Traveling to the English countryside, Jo begins to uncover many clues to Jock’s ambivalence and his final days at Knole, the great estate where he grew up. In spite of her reservations, Imogen Cantwell, the head gardener at Sissinghurst, offers to help Jo when they both discover an old copybook of Jock’s in the tool shed. Its yellowed pages suggest it was written in the spring of 1941 in what are clearly the fragments of strange script swirling across the fragile pages. The book, possibly an attempt at fiction or an account of something else, tells of a woman who feels haunted to the point of drowning herself and a woman who escaped fear.
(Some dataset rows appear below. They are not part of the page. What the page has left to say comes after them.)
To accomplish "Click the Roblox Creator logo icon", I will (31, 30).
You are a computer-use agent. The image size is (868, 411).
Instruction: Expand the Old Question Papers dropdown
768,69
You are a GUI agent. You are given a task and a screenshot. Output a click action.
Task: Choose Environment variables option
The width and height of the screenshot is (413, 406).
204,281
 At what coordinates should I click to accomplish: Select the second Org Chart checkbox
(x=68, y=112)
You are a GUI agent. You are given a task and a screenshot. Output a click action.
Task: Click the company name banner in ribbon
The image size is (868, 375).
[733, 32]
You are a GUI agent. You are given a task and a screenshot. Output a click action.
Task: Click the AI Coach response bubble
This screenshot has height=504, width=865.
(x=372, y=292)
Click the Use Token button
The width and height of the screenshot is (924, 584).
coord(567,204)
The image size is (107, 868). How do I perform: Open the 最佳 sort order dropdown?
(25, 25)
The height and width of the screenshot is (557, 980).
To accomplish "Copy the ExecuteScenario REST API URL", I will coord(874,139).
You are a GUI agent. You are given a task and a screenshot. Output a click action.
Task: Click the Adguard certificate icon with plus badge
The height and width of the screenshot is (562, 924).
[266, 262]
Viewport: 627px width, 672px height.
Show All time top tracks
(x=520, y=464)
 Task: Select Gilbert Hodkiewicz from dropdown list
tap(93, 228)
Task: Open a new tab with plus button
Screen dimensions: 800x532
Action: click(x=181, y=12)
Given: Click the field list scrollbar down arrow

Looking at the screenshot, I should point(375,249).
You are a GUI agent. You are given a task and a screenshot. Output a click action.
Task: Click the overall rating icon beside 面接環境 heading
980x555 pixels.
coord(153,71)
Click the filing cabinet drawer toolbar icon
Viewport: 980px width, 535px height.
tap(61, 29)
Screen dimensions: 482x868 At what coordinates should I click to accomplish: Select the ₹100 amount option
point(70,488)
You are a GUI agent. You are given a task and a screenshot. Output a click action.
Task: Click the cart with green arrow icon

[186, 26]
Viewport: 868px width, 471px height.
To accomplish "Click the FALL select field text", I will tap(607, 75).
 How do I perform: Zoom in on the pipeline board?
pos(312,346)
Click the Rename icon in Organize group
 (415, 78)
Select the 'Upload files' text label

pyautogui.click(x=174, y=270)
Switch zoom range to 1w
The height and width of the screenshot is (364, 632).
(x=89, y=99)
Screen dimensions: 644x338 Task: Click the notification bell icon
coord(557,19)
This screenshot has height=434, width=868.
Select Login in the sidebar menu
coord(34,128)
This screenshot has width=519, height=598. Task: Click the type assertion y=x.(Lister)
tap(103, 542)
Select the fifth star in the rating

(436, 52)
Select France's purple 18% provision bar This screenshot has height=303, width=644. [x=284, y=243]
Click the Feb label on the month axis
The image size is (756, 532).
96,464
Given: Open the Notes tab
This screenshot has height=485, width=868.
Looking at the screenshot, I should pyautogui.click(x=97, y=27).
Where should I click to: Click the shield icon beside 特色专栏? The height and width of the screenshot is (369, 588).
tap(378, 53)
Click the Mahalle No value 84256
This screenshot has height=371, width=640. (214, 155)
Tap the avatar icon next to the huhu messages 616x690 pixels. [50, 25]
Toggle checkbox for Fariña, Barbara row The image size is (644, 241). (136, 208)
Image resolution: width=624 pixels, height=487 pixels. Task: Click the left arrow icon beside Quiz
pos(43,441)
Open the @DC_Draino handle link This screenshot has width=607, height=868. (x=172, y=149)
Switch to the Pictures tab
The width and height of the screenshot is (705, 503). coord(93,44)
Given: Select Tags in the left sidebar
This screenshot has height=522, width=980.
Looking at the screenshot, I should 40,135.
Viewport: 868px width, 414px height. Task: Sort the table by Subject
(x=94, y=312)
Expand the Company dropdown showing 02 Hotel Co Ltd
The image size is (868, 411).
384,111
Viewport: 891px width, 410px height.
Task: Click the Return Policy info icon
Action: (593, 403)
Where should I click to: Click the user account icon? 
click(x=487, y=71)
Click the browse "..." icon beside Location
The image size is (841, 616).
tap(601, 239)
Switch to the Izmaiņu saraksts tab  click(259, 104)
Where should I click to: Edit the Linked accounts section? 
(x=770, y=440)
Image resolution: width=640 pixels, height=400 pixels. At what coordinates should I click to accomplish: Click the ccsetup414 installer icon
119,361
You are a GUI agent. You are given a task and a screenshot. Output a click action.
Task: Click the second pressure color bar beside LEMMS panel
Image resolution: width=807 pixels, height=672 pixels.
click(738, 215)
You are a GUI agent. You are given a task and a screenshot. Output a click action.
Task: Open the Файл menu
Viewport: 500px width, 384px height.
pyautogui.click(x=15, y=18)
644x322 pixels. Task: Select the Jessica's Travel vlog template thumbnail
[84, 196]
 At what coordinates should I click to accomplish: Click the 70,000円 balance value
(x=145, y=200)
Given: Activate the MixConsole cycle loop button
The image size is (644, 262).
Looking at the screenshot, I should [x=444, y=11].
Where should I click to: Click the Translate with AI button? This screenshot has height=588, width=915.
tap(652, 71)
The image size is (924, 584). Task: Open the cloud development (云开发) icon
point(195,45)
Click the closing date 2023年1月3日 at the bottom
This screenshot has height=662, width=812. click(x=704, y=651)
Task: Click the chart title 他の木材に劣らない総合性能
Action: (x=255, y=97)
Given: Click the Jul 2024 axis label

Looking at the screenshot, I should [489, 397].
While Jo sees the diary as a way to “bring the white garden home,” cosmopolitan Peter Llewellyn seduces Jo as he draws on a wealth of knowledge and expertise of which he could have only the barest idea. Peter’s ex-wife, the glamorous Margaux Strand, a specialist in Virginia Woolf,
snatches at the “shabby little book as though it were a talisman and a gift from
beyond the grave."
Jo and Peter battle Imogen and Margaux, even Graydon Westlake, who tacitly plays a high-stakes game while Jo and Peter trail around the countryside with bits and pieces of clues, their search culminating in a hole in Leonard Woolf’s back garden.
Self-deception remains a powerful tool for survival in this novel as Jo battles her loyalties to Graydon and her romantic feelings for Peter, along with Margaux’s
sly manipulations and Imogen, who wants to replace the missing notebook in the miscellaneous box in the tool shed before The Family notices that it’s gone. Better yet, Imogen privately plots to present it casually as a discovery of her own.
Although these characters are mostly scribes to hurry along the author’s plot
remplete with rumors of a German advance, blackout nights, and hints of spies, Barron duly translates the questions around Virginia and whether she really did suicide as history dictates. Modern-day sleuthing
meshes into an account of might-have-been as The White Garden: A Novel of Virginia Woolf unfurls the tragic life of a terribly tortured middle-aged woman who saw a dark future on the bank of the River Ouse
and struggled with her ability to change it.